QUOTED TEXT>
----------
May 6, 2009
STATE OF NEW JERSEY, PLAINTIFF-RESPONDENT,
KEITH W. CUNNINGHAM, DEFENDANT-APPELLANT.
On appeal from Superior Court of New Jersey, Law Division, Camden County, Indictment No. 04-12-4614.
NOT FOR PUBLICATION WITHOUT THE APPROVAL OF THE APPELLATE DIVISION
Submitted February 4, 2009
Before Judges Stern, Lyons and Waugh.
Defendant Keith W. Cunningham appeals his conviction and the resulting sentence arising out of a drug transaction. We affirm the conviction on all counts, but, as the State concedes is necessary, remand for resentencing.
The facts of the case are largely taken from the testimony presented at Cunningham's trial. On September 21, 2004, at approximately 7:30 a.m., State Troopers David Yeager and Jack Donegan were driving through Ablett Village, a public housing project located in Camden. They were in the area attempting to serve a fugitive warrant. At trial, both Yeager and Donegan testified that they knew Ablett Village to be "a documented narcotics distribution location."
As they drove through the community in an unmarked vehicle, Yeager was "trying to look at the people that [they were] driving by to make sure they [were] not the person [they were] actually looking for." When they were approximately thirty feet away from Cunningham, Yeager and Donegan observed him walk to an empty clothesline where he retrieved something from the clothespin bag. Cunningham then walked over to another man and exchanged the item from the clothespin bag for money. Based on their training, both Yeager and Donegan believed they witnessed a drug-related transaction.
Yeager and Donegan exited their vehicle and approached Cunningham and the other man. The troopers were in plain clothes, but carried police identification hanging around their necks and wore bullet proof vests on top of their clothes with a large "State Police" label on the front and back. Donegan testified that he "ran up on [Cunningham and the other man] indicating that [he] was State Police." Cunningham ran as Donegan approached.
When Cunningham fled, Donegan "ran up to where the hand-to-hand transaction had taken place" and retrieved a "red heat-sealed bag containing a white rock-like substance" which had been dropped. Donegan pursued Cunningham on foot and saw him discard two additional "red heat-sealed bag[s] of a white rock-like substance." After pursuing Cunningham for two blocks, Donegan apprehended him. The alleged purchaser was never pursued.
----------
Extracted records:
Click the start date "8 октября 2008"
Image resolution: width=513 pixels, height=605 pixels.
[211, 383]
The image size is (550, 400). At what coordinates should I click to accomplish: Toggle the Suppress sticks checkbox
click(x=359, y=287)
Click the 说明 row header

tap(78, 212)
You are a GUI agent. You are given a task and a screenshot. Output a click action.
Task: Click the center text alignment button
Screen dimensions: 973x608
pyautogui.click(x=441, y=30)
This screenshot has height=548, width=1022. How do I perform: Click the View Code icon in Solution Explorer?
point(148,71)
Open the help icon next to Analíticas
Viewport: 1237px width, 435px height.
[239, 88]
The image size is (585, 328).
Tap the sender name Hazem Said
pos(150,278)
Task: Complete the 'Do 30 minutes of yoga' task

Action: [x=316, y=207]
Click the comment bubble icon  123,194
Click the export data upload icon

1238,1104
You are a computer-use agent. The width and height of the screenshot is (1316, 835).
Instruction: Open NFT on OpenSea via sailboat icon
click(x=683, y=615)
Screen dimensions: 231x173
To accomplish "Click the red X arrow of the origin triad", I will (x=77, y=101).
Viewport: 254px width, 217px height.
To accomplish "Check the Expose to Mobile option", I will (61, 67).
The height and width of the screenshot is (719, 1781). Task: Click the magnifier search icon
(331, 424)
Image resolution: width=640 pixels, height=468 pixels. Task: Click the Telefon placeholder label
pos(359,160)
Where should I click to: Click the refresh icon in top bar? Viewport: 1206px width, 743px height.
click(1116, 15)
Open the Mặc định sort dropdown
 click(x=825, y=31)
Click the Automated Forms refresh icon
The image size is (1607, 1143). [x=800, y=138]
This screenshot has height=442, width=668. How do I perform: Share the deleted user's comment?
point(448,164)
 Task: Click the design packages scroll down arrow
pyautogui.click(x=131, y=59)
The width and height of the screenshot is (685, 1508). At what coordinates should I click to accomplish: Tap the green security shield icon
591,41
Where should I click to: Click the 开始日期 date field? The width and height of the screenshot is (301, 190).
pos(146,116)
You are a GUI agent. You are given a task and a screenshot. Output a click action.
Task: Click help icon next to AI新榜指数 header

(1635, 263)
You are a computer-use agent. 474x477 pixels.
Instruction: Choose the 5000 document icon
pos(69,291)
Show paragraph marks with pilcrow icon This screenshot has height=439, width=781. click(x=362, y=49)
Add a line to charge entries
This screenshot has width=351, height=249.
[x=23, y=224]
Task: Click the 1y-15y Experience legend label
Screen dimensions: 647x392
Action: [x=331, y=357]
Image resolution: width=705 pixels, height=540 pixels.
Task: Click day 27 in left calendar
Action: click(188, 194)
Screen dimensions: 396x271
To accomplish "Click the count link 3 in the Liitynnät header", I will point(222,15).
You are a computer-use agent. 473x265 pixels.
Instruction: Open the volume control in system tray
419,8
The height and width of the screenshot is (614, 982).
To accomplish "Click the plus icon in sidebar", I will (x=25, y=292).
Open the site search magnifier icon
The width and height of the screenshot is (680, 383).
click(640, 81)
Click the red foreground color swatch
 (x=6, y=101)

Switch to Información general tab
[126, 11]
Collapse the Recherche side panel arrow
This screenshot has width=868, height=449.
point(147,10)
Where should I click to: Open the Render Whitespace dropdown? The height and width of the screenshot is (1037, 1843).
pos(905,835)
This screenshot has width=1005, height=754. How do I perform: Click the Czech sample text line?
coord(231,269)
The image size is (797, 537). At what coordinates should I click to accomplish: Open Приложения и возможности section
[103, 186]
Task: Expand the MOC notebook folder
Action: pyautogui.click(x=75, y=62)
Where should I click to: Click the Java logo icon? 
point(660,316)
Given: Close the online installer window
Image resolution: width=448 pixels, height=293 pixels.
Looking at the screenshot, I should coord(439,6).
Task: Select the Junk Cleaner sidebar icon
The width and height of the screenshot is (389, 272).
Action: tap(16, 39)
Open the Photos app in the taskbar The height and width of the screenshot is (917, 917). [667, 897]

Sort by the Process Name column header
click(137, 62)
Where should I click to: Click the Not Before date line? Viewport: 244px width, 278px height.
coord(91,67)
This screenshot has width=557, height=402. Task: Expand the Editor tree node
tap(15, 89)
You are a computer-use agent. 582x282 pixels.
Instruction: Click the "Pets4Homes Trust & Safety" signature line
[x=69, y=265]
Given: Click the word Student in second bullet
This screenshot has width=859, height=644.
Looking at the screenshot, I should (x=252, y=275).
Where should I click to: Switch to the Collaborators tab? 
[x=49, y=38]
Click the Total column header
----------
In the court opinion, why were the two troopers driving through Ablett Village? These lines are separate material and have nothing to do with the court opinion.

COMPLETE ANSWER> They were trying to serve a fugitive warrant.